We would like to thank the reviewer for his/her comments on our review article for Genes. Your suggestions were very helpful, and we believe that with this revision, the Review is greatly improved, and we hope that it will be acceptable for publication.

 

1. Page 3, line 2, please indicate clearly what is the 112% in ratio of. Probably the normal value predicted by the age and surface area. Please clarify. Also, the authors have used a reference which the value of 112% was established beginning of the century. Please check the updated value.

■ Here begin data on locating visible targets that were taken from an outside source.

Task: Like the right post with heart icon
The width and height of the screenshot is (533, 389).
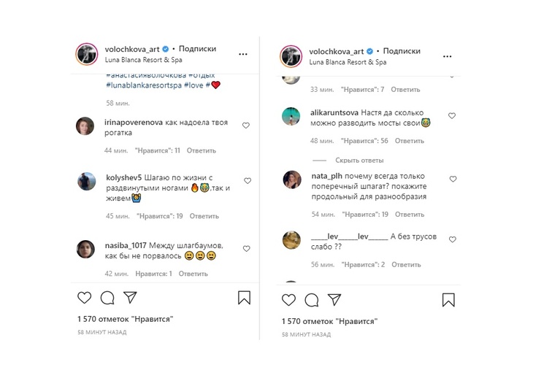Action: tap(289, 300)
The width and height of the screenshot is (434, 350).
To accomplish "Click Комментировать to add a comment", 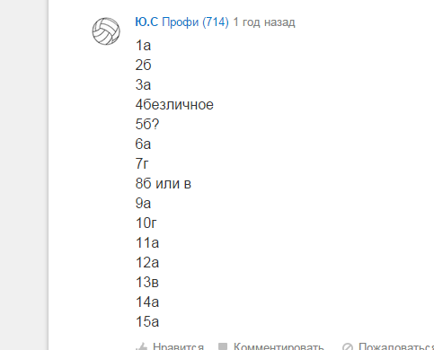I will click(x=279, y=346).
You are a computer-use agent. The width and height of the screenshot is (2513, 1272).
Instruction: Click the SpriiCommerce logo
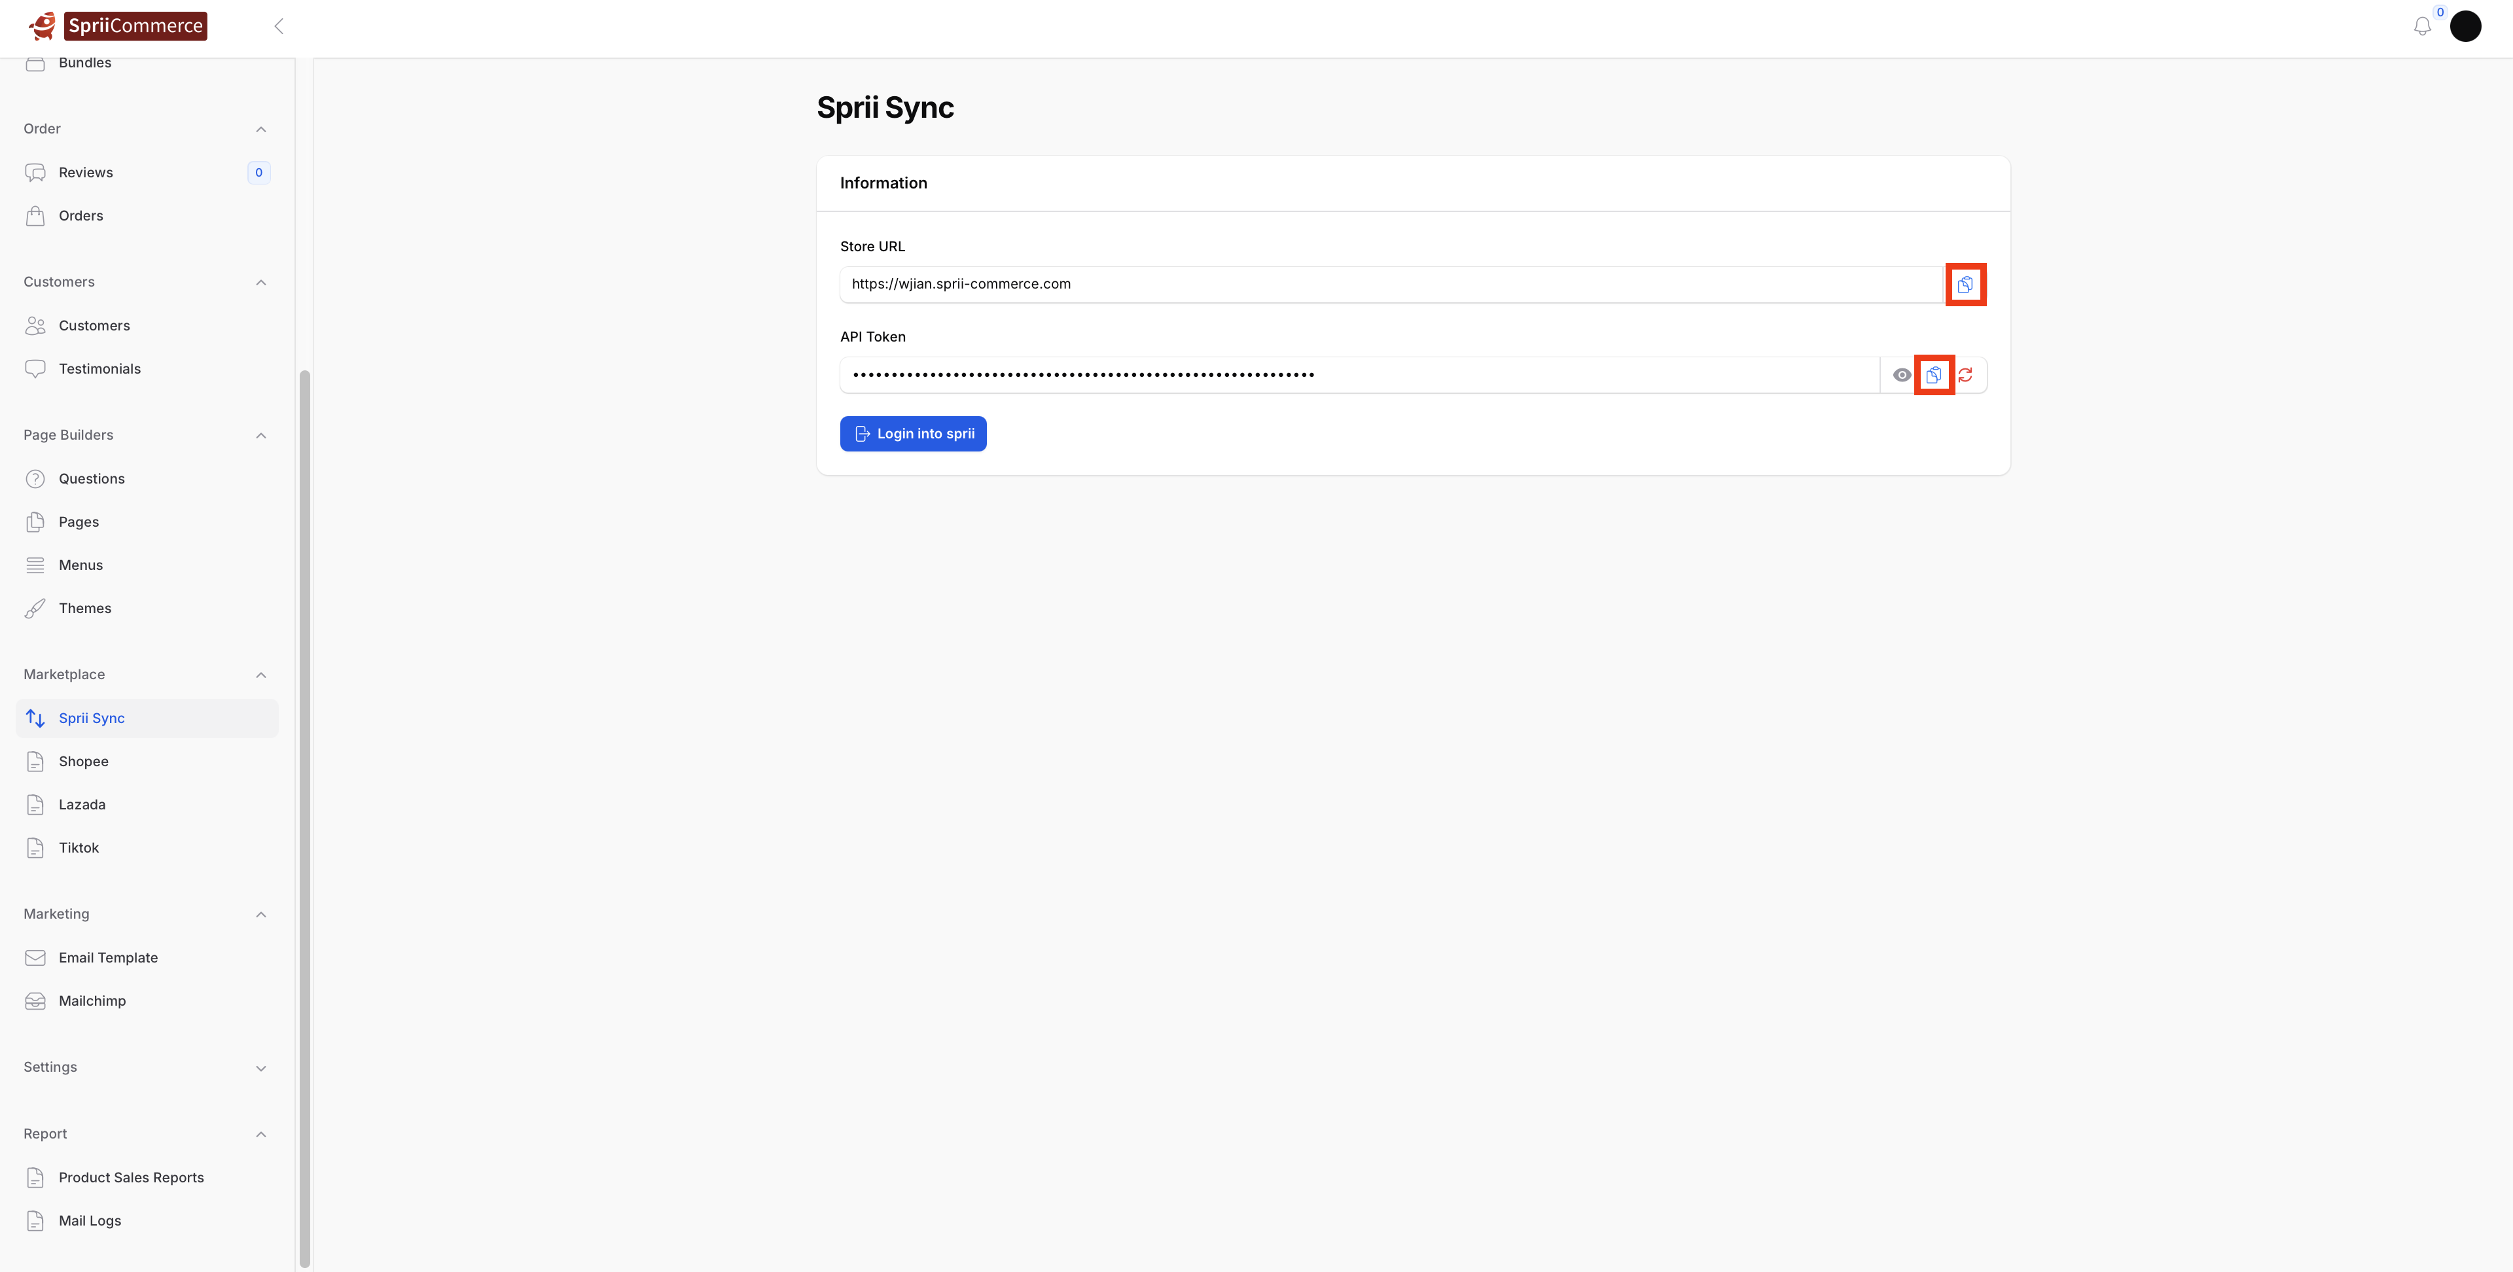tap(118, 25)
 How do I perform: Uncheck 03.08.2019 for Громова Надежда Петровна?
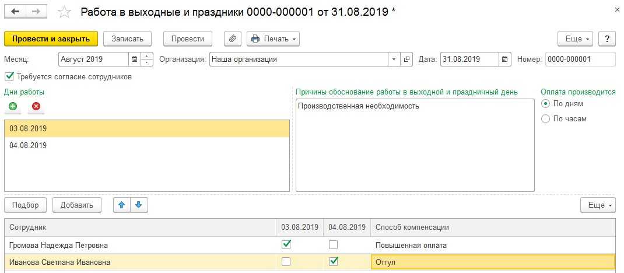tap(286, 244)
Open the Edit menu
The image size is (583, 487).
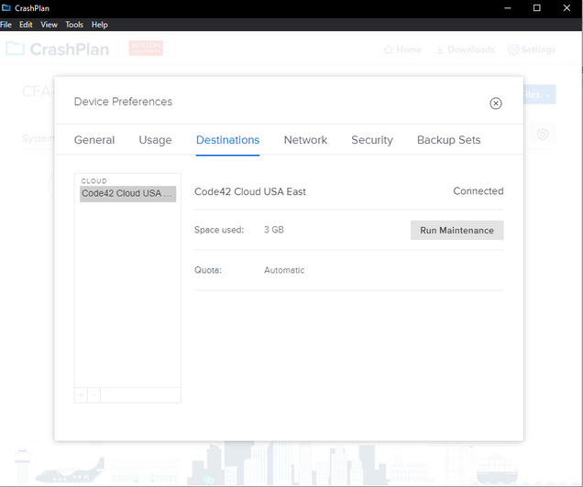coord(26,25)
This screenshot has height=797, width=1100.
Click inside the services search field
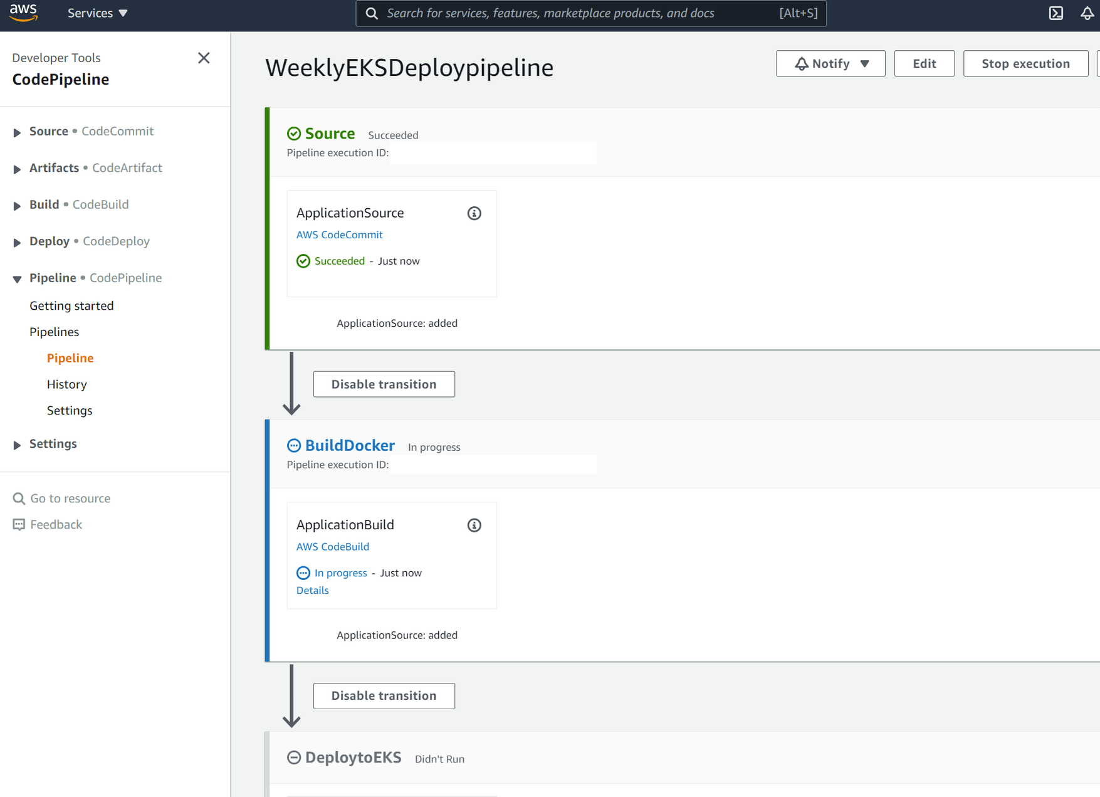[564, 13]
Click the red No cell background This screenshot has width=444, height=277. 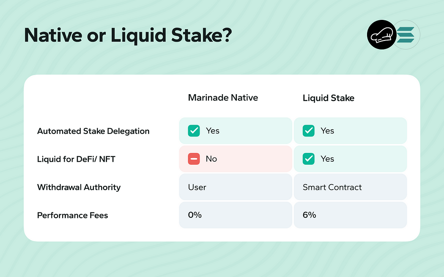coord(254,159)
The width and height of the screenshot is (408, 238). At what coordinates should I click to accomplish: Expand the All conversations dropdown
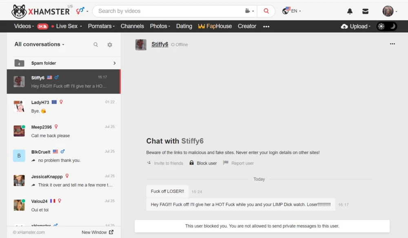click(x=39, y=44)
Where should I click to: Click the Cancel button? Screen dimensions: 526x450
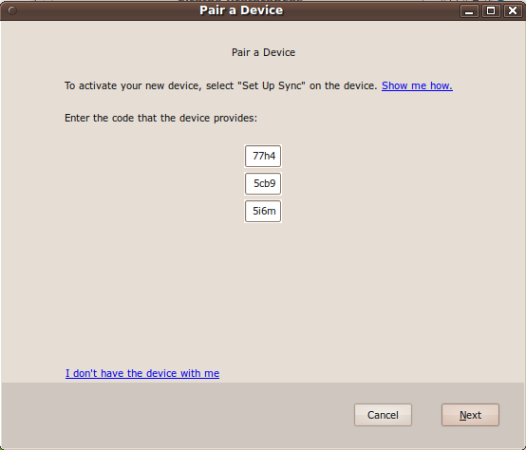[x=383, y=415]
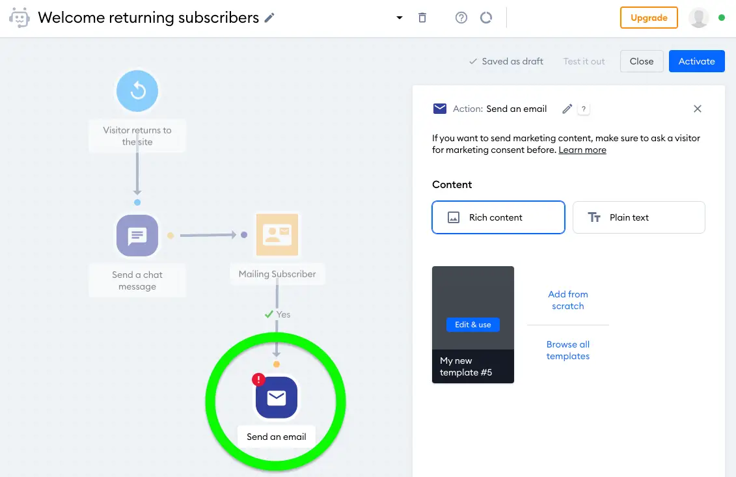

Thank you for this comment. We were able to update the value; however, due to comments from Reviewer #2, we needed to condense our introduction and make it more relevant for ACM. Ultimately, we removed this section from the Revised manuscript.

 

2. In Figure 2A, it may be easier for readers to understand the correlation of abnormal desmosomes with arrhythmic cardiomyopathy if another panel is added on the right that connects the desmosome changes with apoptosis, adipogenesis, and fibrosis respectively that corresponds with each of the theory proposed. In Figure 2B, it is unknow that the authors mean by interaction of the ion channels and desmosomes. Is it structural and physical interaction or other types of action? The meaning of the lines that connect the different points are also not explained.

Thank you for this comment, and we agree (upon review of the figure) that this could have been improved. We have modified Figure 2 in several ways, and in fact, it is largely a new figure. We have also included a panel to the right of the prior (but now modified schematic) where we link desmosomal changes with transcriptional and other adaptive events that lead to specific phenotypes. Moreover, Figure 2B and newly added 2C have been completely modified to better describe what we mean by ‘interactions”. We have also explained this latter point directly in the text, which had not been done before.

 

3. Figure 3: grey and white texts are really hard to see.

Thank you for bringing this to our attention. We think that the grey and white texts were a result of the uploaded figure, which appears to be low-resolution for review. We have tried to improve the resolution of all the figures in this resubmission, and we will try to confirm that any submitted documents are of high enough resolution to clearly understand the contents of the illustrations that we provide. Regardless, we will ensure that the journal has a high-resolution document for any possible publication.

Author Response File: Author Response.pdf

Round 2

Reviewer 1 Report

Congratulations! The authors have significantly improved their manuscript. I suggest to accept this manuscript for publication.

Reviewer 2 Report

I am happy to accept this manuscript without any further changes.